┌─ Extrait choisi
Déclaration préliminaire du syndicat SUD TRAVAIL AFFAIRES SOCIALES au CTPM du 13 novembre 2008

Document téléchargeable en bas de page

Qu’il s’agisse de PDMIT, de Fusion ou de RGPP, partout nous voyons une politique délibérée, voulue et pensée de rompre avec les principes fondateurs de la fonction publique tels que définis au sortir du 2nd conflit mondial.

Partout s’affirme le niveau d’organisation par région, associé à la liberté d’innover, de réorganiser, de redécouper à sa guise les services. SUD Travail Affaires Sociales réaffirme son opposition à cette décentralisation proprement féodale du service public, lequel se verra redécoupé en fiefs par les nouveaux fermiers généraux du régime, qui s’en verront attribuer les morceaux de choix en fonction de leur souplesse d’échine ou de leur degré de compatibilité avec les politiques du moment.

Le PDMIT entre dans une nouvelle phase en 2009, le grand barnum des créations de postes se conclut et que constate-t-on ?
Nous constatons que la hiérarchie revendique aujourd’hui ce qu’elle disait être forcée d’appliquer hier, une correspondance de 0,5 agents de secrétariat par agent de contrôle, secrétaires administratifs inclus. Nous en concluons que l’objectif était bien la restriction des effectifs de secrétariat, au-delà du problème de manques de catégories C, qui a servi jusqu’ici de prétexte.

Nous constatons partout la création de sections spécialisées ou "hors gabarit", alors que les recrutements se tarissent. Nous en concluons que derrière l’excuse des projets innovants censés justifier la création de postes, l’objectif était bien de faire exploser le cadre de travail des agents, la section territoriale et généraliste, au profit de ces sections d’un type nouveau où seront désormais redéployés les agents issus de l’emploi ou de sections "normales".

Nous constatons la frilosité de notre hiérarchie à admettre que ce sont les agents en section qui demeurent la cheville ouvrière des services. Nous en concluons que l’objectif était bien de décrédibiliser leur travail et de mettre en cause la revendication de création de sections portée par les organisations syndicales.

La RGPP, dernier avatar de la « modernisation » de l’Etat était jusqu’à présent inacceptable ; elle devient franchement indécente dans le contexte actuel de crise aiguë du libéralisme. Son objectif premier, mais non le seul, est en effet de diminuer les dépenses de l’Etat au travers des suppressions d’emploi (120 à160.000 dans les trois à quatre prochaines années), qui devraient s’effectuer en outre dans les modalités de la future loi Mobilité : ces suppressions sont aussi désastreuses, au vu de la dégradation des services publics qu’elles vont générer, que dérisoires quant aux économies financières de court terme qu’elles autoriseront (car rien ne permet, bien au contraire, de présumer qu’elles n’auront pas un coût social, voir économique, bien supérieur à moyen et long termes pour la collectivité publique).
└─
┌─ Données enregistrées
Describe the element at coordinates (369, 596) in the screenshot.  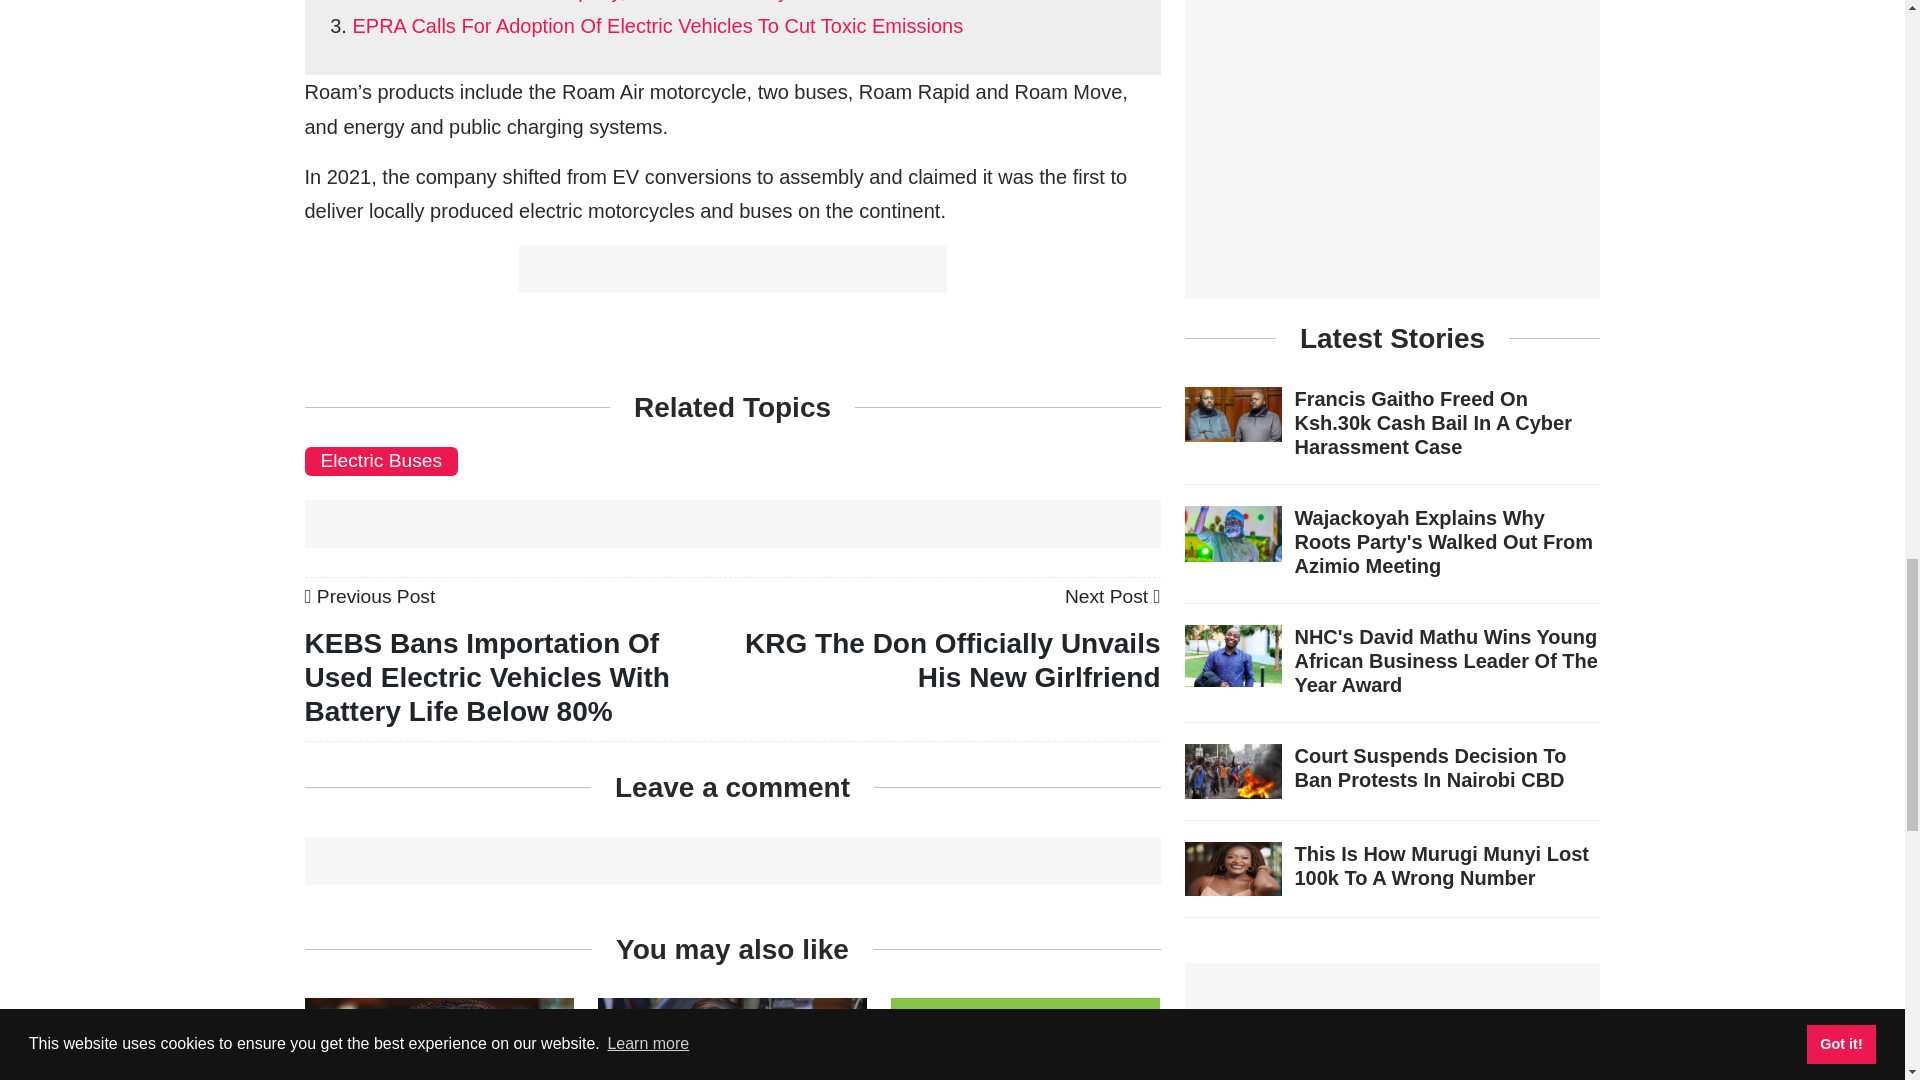
I see `Previous Post` at that location.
└─
Exercice proposé 1
Réécrivez le passage de la déclaration préliminaire qui s'ouvre sur les mots « Qu’il s’agisse de » et se clôt sur « politiques du moment. », en mettant « domaines » à la place de « fiefs ».
Exercice proposé 2
Indiquez si chacune de ces affirmations est conforme à la déclaration préliminaire, en répondant par oui ou par non et en citant les mots décisifs du texte.
(a) La déclaration a été prononcée au CTPM du 13 novembre 2008.
(b) Le ratio de 0,5 agent de secrétariat par agent de contrôle exclut les secrétaires administratifs.
(c) Le PDMIT entre dans une nouvelle phase en 2010.
Exercice proposé 3
D'après la déclaration préliminaire, qui demeure la cheville ouvrière des services ?

Corrigé complet 1
Qu’il s’agisse de PDMIT, de Fusion ou de RGPP, partout nous voyons une politique délibérée, voulue et pensée de rompre avec les principes fondateurs de la fonction publique tels que définis au sortir du 2nd conflit mondial.

Partout s’affirme le niveau d’organisation par région, associé à la liberté d’innover, de réorganiser, de redécouper à sa guise les services. SUD Travail Affaires Sociales réaffirme son opposition à cette décentralisation proprement féodale du service public, lequel se verra redécoupé en domaines par les nouveaux fermiers généraux du régime, qui s’en verront attribuer les morceaux de choix en fonction de leur souplesse d’échine ou de leur degré de compatibilité avec les politiques du moment.

Corrigé complet 2
(a) Oui : « au CTPM du 13 novembre 2008 ».
(b) Non : « secrétaires administratifs inclus ».
(c) Non : « Le PDMIT entre dans une nouvelle phase en 2009 ».

Corrigé complet 3
Les agents en section.